##### EXTRAIT DU TEXTE

Édition du 17 décembre 2024

Une tribune libre pour la gauche québécoise en marche

Débats : quel soutien à la lutte du peuple ukrainien ?

« Échec à la guerre » ou l’usage convainquant de l’antiracisme pour masquer un pacifisme campiste qui laisse tomber le peuple ukrainien

Qui prend note des manifestations contre la guerre en Ukraine qui ont lieu à Montréal s’est rendu compte que s’y déroulent deux types de rassemblements qui tous deux comptent chaque fois quelques centaines de personnes participantes. Les premières qui sont organisées par le Conseil provincial du Québec du Congrès ukrainien canadien baignent dans le bleu et jaune du drapeau ukrainien précédées ce 26 mars de la bannière bilingue « Et si c’était votre enfant ».

Elles se rangent derrière les demandes du gouvernement Zelensky dont l’imposition d’une zone d’exclusion aérienne au-dessus de l’Ukraine à laquelle se refusent les ÉU/OTAN par crainte d’enclencher une escalade vers une guerre mondiale jusqu’à l’utilisation des armes nucléaires. On comprend très bien la volonté douloureuse du peuple ukrainien de vouloir en finir avec ces cruels bombardements contre la population civile mais la dimension inter-impérialiste de cette guerre de libération nationale contre l’envahisseur, si (peu) secondaire soit-elle, interdit de jouer à l’apprenti sorcier.

Les secondes manifestations sont organisées par le collectif « Échec à la guerre » dont font parti plusieurs syndicats et regroupements syndicaux, associations religieuses, organisations populaires et de femmes et, comme partis, Québec solidaire et le Parti communiste du Québec, en tout 27 organisations restées fidèles sur les quelques 200 du début. Échec à la guerre « a été mis sur pied en 2002, au moment où le déclenchement d’une guerre contre l’Irak était imminent, dans le but de s’opposer à cette guerre et à toute participation canadienne. Opposé aux interventions militaires du Canada en Afghanistan, en Libye et, maintenant, en Irak et en Syrie, le Collectif dénonce les faux prétextes sécuritaires ou humanitaires de la soi-disant ‘’guerre contre le terrorisme’’ » (site web d’Échec à la guerre). Le groupe met l’emphase «  sur la lutte contre la tendance ouverte à la domination militaire des États-Unis sur la planète – et particulièrement contre la collusion et la participation canadienne à cette tendance » bien que l’introduction de sa plateforme de 2019, remplaçant celle de 2003, affirme plus généralement que « Le Collectif Échec à la guerre s’oppose à toute guerre d’agression, à toute volonté de domination ou de contrôle entre pays, nations ou autres communautés humaines. »

##########
##### DONNÉES AFFICHÉES

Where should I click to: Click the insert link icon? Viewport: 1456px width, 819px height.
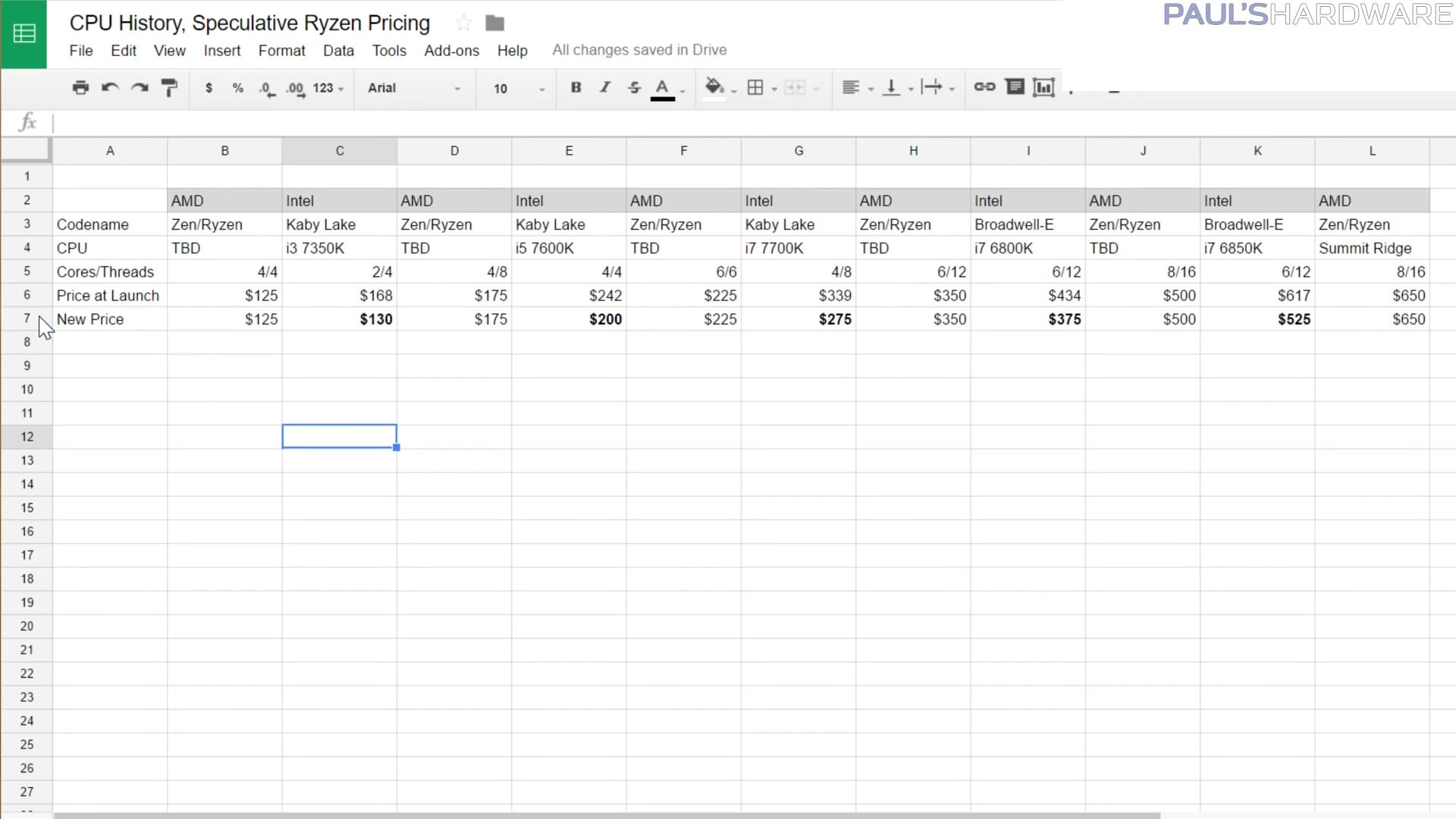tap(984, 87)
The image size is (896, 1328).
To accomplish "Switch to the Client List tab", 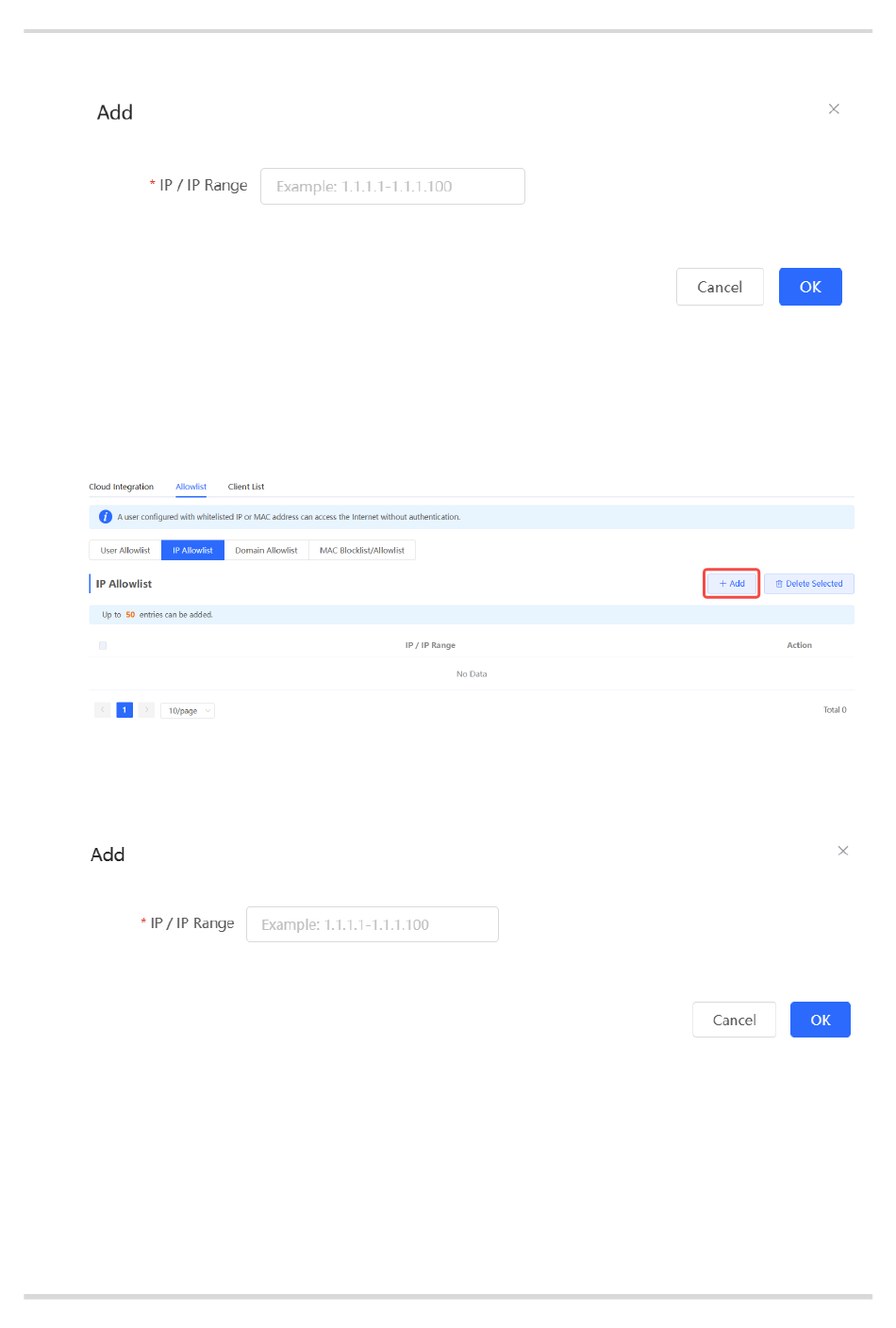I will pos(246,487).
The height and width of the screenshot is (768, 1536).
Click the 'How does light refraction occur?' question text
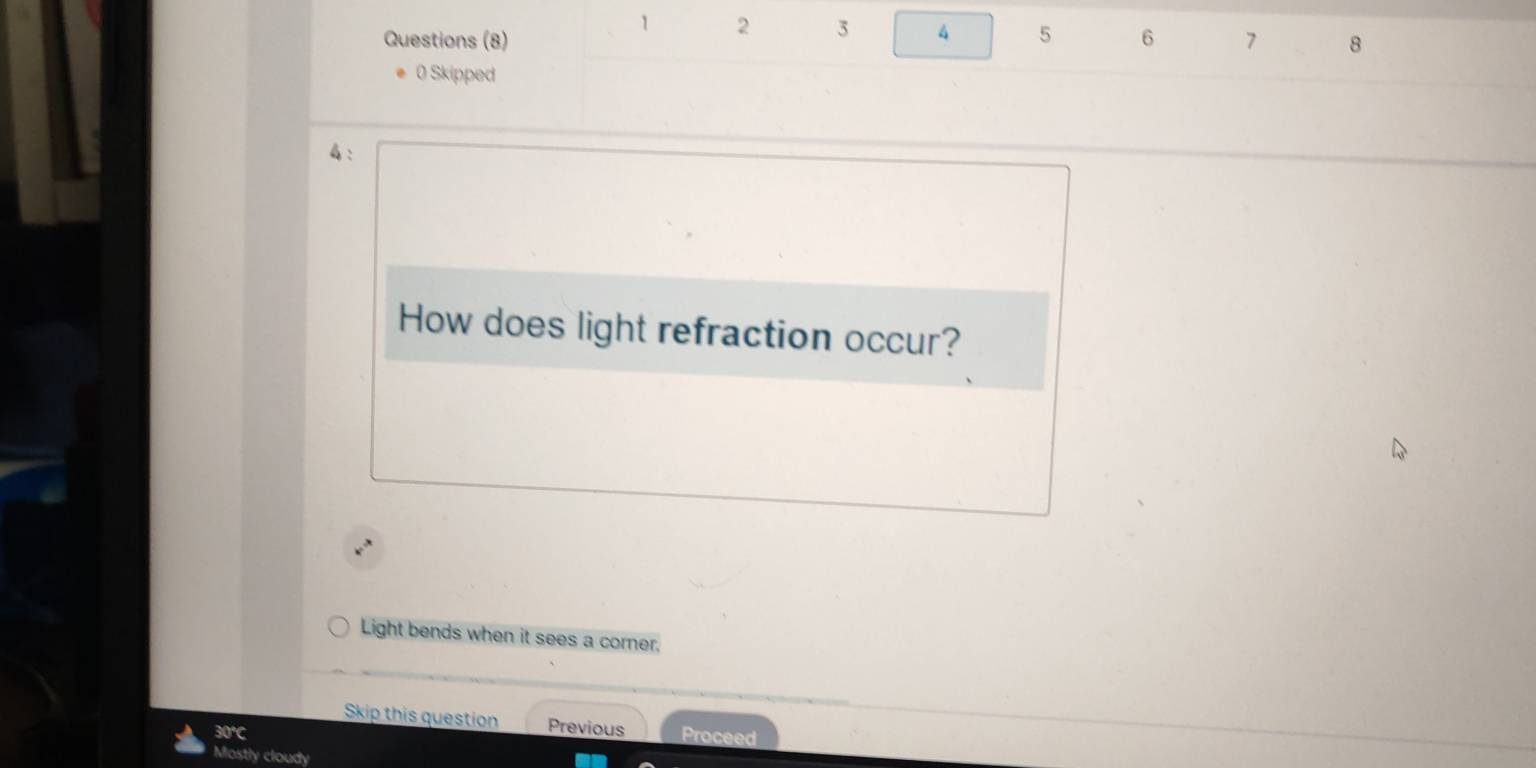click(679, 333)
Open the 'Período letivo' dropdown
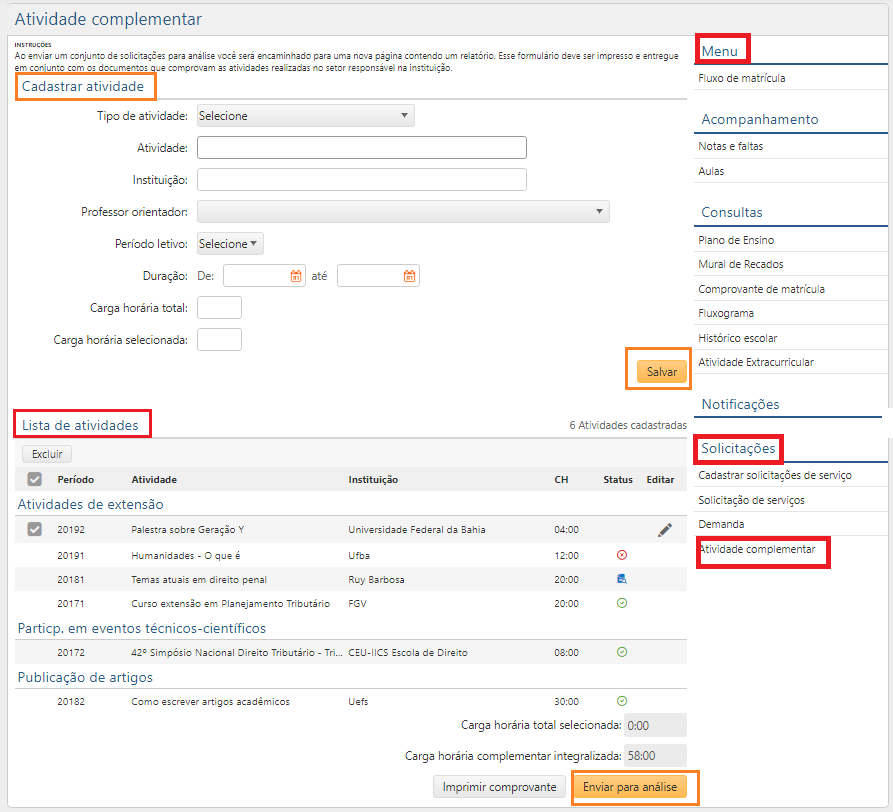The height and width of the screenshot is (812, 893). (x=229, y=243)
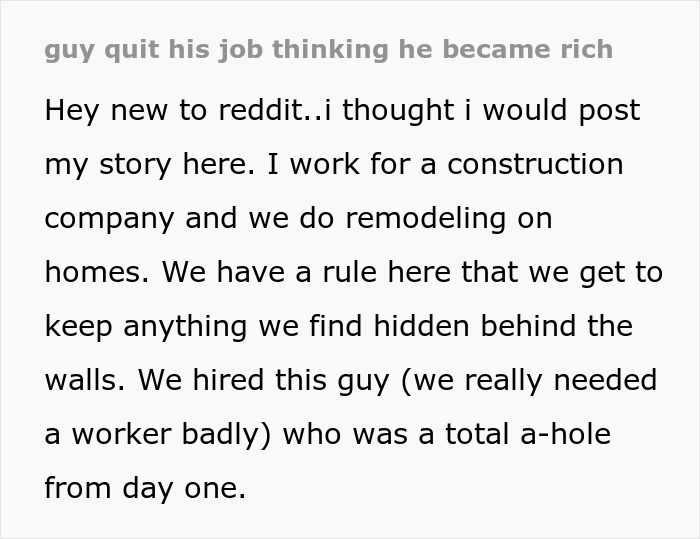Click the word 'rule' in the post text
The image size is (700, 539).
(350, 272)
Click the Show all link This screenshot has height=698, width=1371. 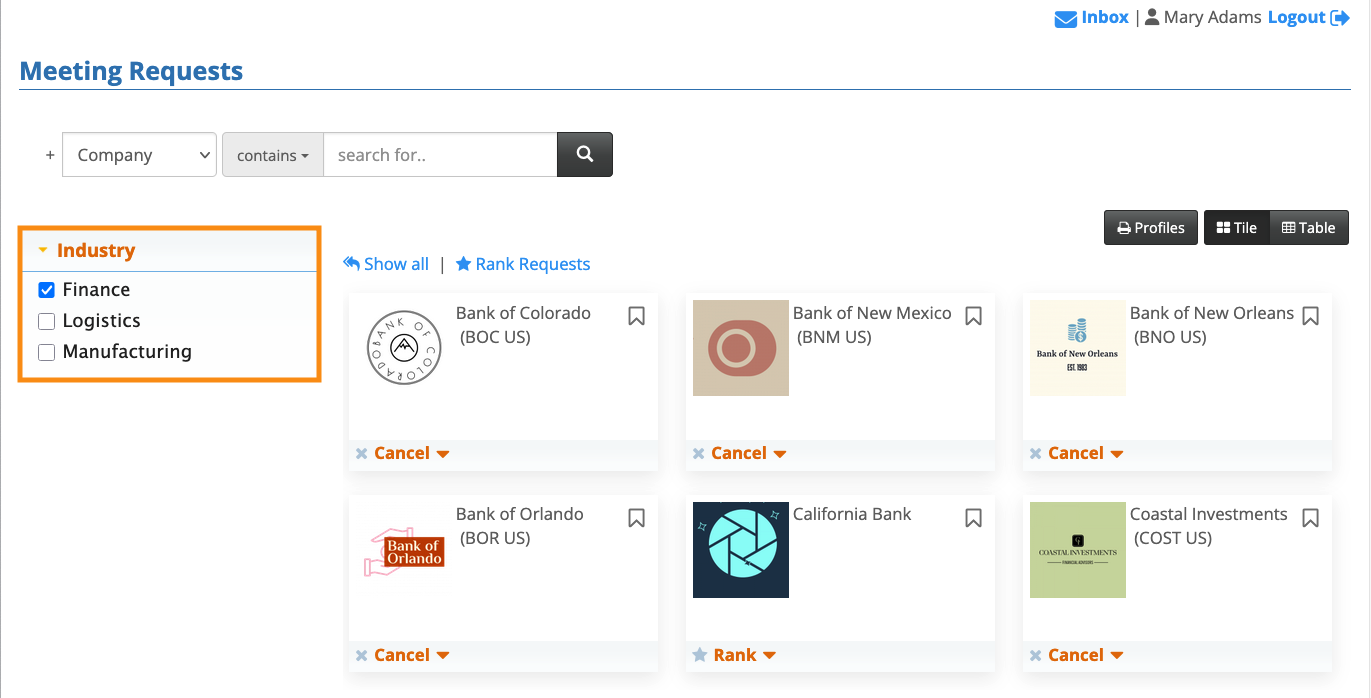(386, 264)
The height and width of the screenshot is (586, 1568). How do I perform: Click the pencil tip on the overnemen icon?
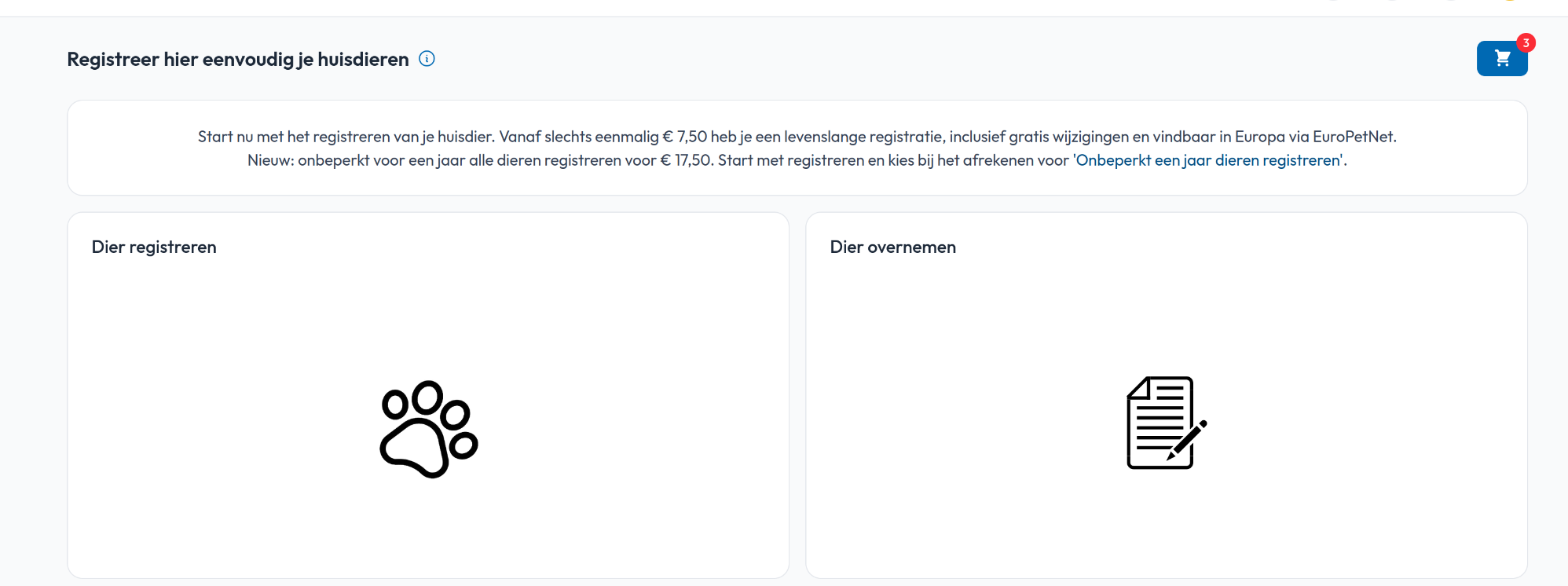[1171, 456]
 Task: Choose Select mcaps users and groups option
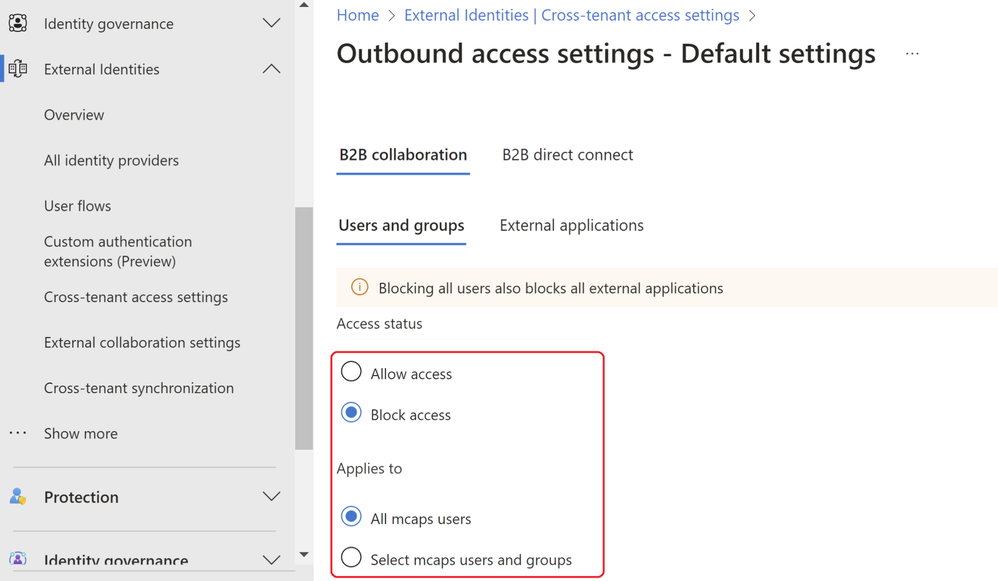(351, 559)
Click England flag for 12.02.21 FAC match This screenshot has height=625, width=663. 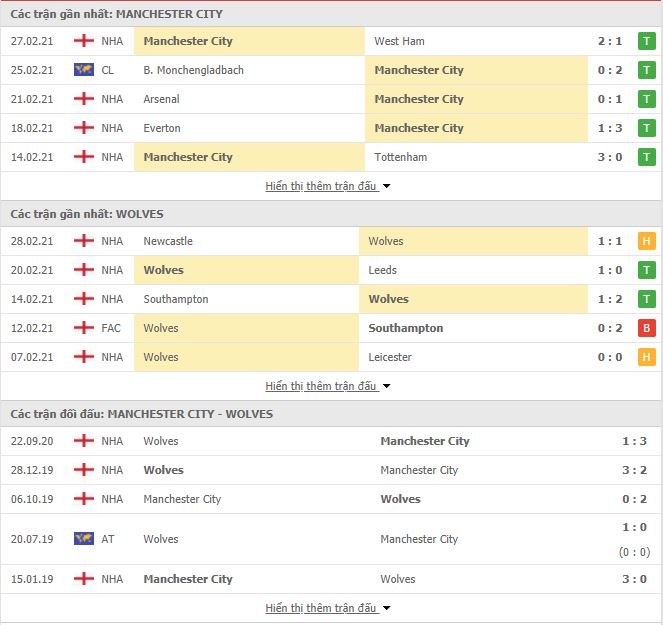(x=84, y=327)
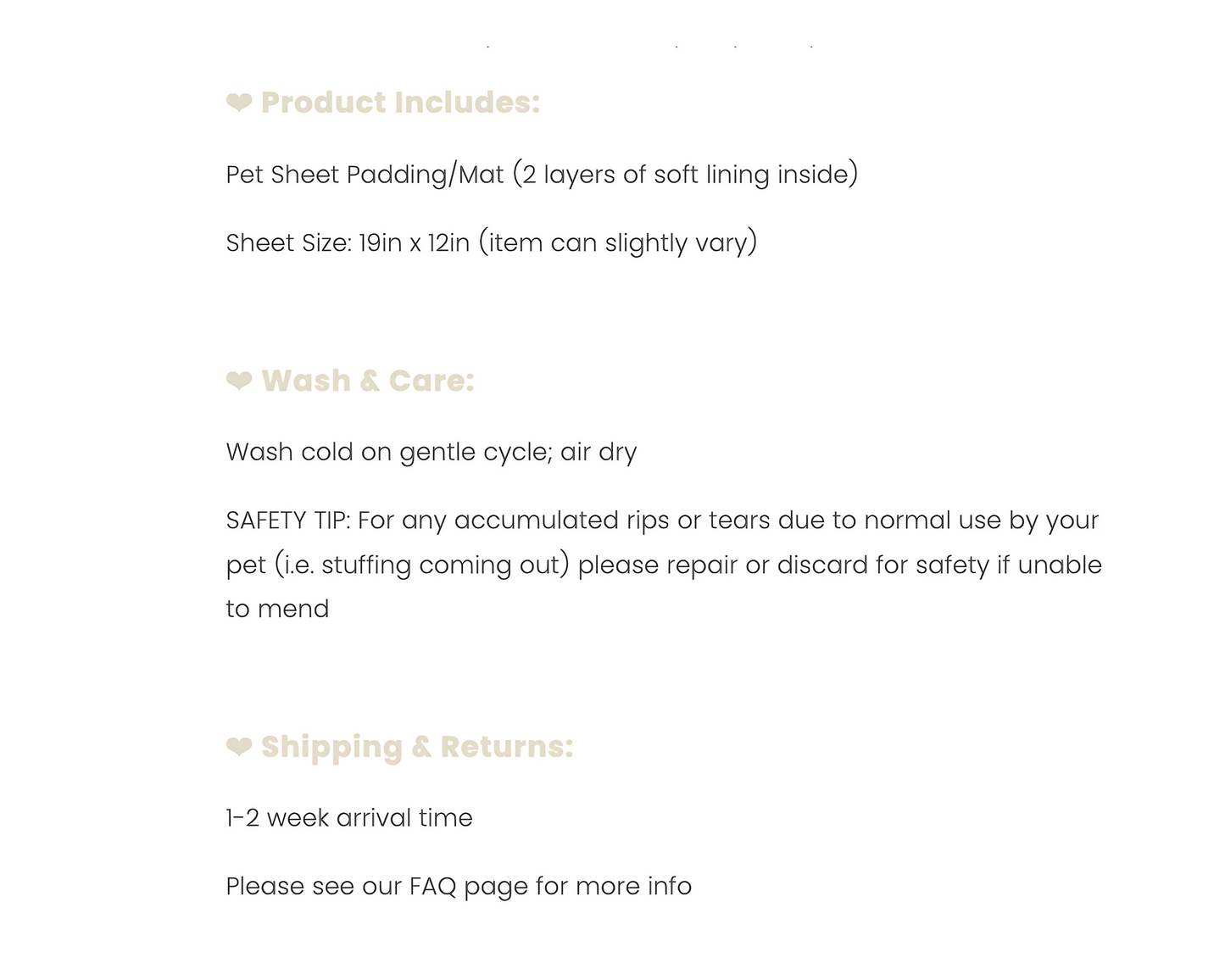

##########

* CONSIGNE
Recopiez fidèlement le passage de l'extrait sur les manifestations montréalaises contre la guerre en Ukraine, depuis « Elles se rangent » jusqu'à « à l’apprenti sorcier. » inclus.

* EXERCICE CORRIGÉ
Elles se rangent derrière les demandes du gouvernement Zelensky dont l’imposition d’une zone d’exclusion aérienne au-dessus de l’Ukraine à laquelle se refusent les ÉU/OTAN par crainte d’enclencher une escalade vers une guerre mondiale jusqu’à l’utilisation des armes nucléaires. On comprend très bien la volonté douloureuse du peuple ukrainien de vouloir en finir avec ces cruels bombardements contre la population civile mais la dimension inter-impérialiste de cette guerre de libération nationale contre l’envahisseur, si (peu) secondaire soit-elle, interdit de jouer à l’apprenti sorcier.